From paper to screen: Professor rewrites book in hopes to make movie

By Jessica Pickens
pickensj@thejohnsonian.com

Mass communication professor, Lawrence Timbs, with his father Lawrence Timbs, Sr. The WU professor helped rewrite a book his father published in 1980. Photo courtesy of Larry Timbs.

Love, murder and deception.

That is what mass communication professor Larry Timbs immersed himself in this summer.

With the help of writer Michael Manuel, Timbs re-worked a book his father self-published in 1980 called “Tragedy at Old Fish Springs.”

“When the manuscript was handed to me, it was bare bones,” Timbs said. “I put flesh on the bones.”

Books to movies

Larry Timbs Mass - communication professorManuel came across the novel, which Lawrence Timbs, Sr. wrote.  He brought the book to Timbs to rewrite it for publication.

Eventually, Manuel hopes to make the book into a movie with the help of screenwriter Belle Avery.

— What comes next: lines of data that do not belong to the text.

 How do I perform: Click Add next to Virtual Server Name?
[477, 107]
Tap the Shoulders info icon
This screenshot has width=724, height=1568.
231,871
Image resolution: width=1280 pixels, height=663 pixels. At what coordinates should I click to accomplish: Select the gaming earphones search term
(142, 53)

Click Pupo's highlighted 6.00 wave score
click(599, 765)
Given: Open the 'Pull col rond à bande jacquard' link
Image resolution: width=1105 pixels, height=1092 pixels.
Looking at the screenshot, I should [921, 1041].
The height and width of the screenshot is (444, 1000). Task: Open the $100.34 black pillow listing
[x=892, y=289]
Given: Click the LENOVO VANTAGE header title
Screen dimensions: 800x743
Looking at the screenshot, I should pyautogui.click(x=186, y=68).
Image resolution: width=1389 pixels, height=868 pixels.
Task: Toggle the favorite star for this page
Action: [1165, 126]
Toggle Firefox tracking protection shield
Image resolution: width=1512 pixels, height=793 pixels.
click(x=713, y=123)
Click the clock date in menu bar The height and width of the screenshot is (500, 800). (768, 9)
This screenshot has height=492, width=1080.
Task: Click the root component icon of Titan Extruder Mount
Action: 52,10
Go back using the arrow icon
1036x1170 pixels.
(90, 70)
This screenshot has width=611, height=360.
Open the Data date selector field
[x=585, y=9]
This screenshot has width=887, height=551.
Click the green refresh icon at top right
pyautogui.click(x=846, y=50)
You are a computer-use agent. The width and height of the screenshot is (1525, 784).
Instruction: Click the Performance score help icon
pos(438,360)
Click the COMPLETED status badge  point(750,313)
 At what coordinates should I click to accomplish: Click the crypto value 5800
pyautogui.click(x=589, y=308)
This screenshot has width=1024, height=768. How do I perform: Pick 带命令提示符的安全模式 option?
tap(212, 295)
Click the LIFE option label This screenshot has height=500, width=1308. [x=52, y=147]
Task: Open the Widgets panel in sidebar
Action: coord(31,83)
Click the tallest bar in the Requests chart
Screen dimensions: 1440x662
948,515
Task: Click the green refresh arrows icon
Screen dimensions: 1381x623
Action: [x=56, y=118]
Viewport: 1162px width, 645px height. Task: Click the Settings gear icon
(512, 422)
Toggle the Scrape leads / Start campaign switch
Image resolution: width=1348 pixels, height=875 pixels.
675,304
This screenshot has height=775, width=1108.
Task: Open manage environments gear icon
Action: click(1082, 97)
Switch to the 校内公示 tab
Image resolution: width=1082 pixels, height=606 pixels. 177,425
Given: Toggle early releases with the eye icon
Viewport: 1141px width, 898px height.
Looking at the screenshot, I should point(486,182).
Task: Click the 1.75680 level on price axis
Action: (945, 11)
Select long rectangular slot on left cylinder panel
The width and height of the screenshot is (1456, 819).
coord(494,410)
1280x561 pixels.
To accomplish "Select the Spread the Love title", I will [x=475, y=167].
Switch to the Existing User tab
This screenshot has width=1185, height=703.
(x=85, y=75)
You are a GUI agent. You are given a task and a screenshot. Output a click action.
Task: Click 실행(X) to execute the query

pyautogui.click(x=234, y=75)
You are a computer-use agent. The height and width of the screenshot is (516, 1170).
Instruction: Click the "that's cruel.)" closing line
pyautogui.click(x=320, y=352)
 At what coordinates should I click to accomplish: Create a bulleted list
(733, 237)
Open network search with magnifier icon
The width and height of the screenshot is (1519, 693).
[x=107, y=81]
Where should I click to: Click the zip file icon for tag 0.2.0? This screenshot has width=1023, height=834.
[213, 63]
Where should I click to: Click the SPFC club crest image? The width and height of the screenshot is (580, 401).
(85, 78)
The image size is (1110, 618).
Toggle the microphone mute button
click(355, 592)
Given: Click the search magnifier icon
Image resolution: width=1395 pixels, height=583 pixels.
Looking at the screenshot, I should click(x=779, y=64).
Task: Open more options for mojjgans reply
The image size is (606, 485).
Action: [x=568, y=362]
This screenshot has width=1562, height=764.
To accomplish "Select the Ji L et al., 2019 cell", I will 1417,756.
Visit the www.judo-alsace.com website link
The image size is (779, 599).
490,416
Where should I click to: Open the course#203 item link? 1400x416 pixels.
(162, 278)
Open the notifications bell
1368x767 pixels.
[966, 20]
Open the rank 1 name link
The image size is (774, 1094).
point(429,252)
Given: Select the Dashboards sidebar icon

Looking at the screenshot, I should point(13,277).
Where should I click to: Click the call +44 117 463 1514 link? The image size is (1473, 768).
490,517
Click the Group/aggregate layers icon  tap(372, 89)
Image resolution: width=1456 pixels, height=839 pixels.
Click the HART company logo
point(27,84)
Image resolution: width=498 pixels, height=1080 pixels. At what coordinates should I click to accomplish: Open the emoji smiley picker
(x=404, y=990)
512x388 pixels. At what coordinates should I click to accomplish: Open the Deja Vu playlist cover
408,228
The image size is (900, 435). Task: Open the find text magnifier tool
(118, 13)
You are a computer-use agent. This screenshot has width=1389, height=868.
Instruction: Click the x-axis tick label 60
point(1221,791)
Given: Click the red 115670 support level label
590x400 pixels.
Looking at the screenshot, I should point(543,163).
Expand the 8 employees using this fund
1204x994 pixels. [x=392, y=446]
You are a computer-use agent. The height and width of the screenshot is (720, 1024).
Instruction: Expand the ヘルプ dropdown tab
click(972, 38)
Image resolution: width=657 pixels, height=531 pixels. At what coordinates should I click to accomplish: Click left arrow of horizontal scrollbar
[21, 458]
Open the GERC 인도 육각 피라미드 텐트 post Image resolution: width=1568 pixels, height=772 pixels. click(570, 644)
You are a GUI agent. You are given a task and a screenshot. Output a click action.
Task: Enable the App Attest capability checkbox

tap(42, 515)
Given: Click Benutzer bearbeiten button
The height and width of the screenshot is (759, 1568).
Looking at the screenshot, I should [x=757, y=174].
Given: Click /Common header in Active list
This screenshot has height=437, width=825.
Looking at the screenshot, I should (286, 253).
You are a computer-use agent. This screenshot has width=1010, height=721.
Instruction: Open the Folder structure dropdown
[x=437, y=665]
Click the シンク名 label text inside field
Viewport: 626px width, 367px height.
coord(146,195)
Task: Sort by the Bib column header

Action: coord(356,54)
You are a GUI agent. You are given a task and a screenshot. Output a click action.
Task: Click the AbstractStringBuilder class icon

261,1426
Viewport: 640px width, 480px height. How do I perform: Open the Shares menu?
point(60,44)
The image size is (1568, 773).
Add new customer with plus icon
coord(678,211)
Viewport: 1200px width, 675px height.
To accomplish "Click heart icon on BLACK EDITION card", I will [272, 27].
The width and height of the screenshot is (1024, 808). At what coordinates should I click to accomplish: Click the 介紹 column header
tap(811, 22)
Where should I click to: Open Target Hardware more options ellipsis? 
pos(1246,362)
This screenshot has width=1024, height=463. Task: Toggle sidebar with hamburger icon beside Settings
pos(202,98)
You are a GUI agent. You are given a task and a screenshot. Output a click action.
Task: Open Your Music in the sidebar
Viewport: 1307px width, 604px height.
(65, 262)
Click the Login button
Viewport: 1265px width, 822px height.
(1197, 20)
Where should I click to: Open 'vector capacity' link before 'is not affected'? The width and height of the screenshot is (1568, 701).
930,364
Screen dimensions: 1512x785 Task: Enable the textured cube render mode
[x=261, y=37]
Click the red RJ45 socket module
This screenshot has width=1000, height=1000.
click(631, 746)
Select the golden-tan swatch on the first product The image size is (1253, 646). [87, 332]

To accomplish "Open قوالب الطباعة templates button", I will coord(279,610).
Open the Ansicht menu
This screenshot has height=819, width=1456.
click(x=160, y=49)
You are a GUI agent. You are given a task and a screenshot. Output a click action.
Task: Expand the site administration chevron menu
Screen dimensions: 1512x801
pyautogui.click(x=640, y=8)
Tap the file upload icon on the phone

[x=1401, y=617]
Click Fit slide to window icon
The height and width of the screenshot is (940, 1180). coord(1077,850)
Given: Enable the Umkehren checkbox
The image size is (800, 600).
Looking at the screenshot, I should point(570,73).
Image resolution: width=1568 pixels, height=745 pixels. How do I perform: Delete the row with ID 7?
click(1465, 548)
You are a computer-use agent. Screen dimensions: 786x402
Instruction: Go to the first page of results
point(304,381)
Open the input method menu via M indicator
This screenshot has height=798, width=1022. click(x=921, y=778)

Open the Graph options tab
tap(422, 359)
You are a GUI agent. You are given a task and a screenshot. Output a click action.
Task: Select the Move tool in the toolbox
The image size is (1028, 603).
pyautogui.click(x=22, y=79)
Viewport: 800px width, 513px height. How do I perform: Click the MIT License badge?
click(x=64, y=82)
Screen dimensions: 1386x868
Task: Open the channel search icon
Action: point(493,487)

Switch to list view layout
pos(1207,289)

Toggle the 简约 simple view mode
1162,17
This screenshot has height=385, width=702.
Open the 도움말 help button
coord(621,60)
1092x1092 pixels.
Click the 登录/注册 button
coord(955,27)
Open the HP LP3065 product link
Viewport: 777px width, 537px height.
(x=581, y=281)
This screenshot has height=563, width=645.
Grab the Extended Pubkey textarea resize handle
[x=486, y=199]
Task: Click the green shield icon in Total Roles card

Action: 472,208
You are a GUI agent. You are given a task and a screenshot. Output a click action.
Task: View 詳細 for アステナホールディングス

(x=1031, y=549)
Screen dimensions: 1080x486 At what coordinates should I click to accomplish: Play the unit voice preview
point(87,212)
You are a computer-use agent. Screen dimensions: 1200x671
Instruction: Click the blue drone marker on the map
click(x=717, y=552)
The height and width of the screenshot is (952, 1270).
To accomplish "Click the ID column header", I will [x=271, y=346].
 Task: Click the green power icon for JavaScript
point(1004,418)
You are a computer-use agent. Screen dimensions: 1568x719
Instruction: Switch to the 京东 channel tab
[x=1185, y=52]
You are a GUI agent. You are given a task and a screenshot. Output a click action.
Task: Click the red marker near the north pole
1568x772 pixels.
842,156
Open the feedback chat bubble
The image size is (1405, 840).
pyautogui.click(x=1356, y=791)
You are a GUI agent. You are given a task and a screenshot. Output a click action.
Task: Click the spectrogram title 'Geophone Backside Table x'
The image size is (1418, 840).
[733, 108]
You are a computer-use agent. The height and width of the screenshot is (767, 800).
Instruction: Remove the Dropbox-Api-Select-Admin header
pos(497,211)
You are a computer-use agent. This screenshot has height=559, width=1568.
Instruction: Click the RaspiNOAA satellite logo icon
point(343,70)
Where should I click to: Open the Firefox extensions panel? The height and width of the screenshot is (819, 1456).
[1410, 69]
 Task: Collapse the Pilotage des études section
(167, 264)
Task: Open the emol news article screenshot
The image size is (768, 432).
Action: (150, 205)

The book, renamed “Below the Surface: Voices From the Grave at Fish Springs, T.N.,” is historical fiction and is based on a community now under TVA Lake in Tennessee.
 
The storyline takes place during and after the Civil War and is a love story mixed with murder, Timbs said.

“I had forgotten about the book until it was brought to me,” Timbs said. “The ‘below the surface’ part of the title is because the community is now under water. It also is a theme with the characters in the book. People are mysterious.”

Manuel wrote a screenplay based off the book but wants to get the book re-published, Timbs said.

Fact vs. fiction

This summer, Timbs worked on the book about 50 days in a row, starting May 15 and finishing 28 chapters in late July.
 
After working as a journalist for 30 years, he had to adjust to fiction writing.

“I had never written fiction before. I had never created dialogue before-I just report it,” Timbs said.  “It was liberating from journalism, and everything I had ever done as a journalist helped.”

He met the challenge of having to write about the Civil War era.

“I had to become a student of the Civil War era and use their resources. I have never been a historian,” Timbs said. “The Internet was very helpful.”

Timbs talked to “old timers” in the community and used the slave narratives recorded in the 1930s.

Waiting game

Now that the book is finished, all Timbs and Manuel can do is wait until they get it published.

“My dad always said, ‘Any dummy can write a book, but it takes a genius to get it published’,” Timbs said.

Timbs’ 89-year-old father was happy with the rewriting of his book and thought it was better.

“He is not easily pleased with writing,” Timbs said. “I didn’t do it for the money I did it mainly for my dad.”